(Data shown begins)

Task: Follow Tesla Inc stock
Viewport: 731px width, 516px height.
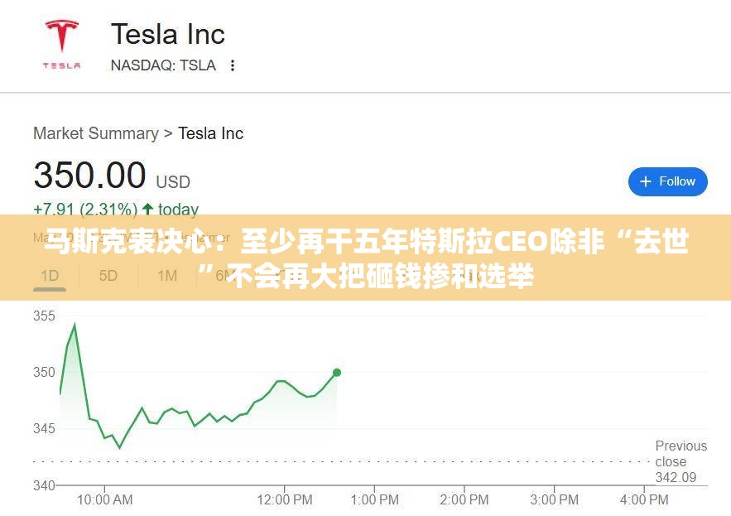Action: point(667,181)
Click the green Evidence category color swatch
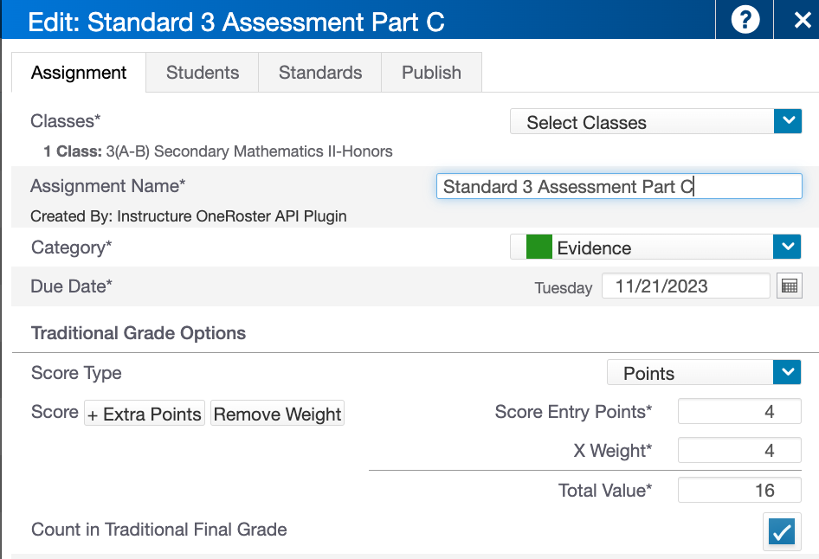 click(x=539, y=247)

(Data shown ends)

(Requirement):
The data must be printed exactly, image-free.

(Task answer):
Task: Follow Tesla Inc stock
Viewport: 731px width, 516px height.
Action: point(667,181)
Click the green Evidence category color swatch
 click(x=539, y=247)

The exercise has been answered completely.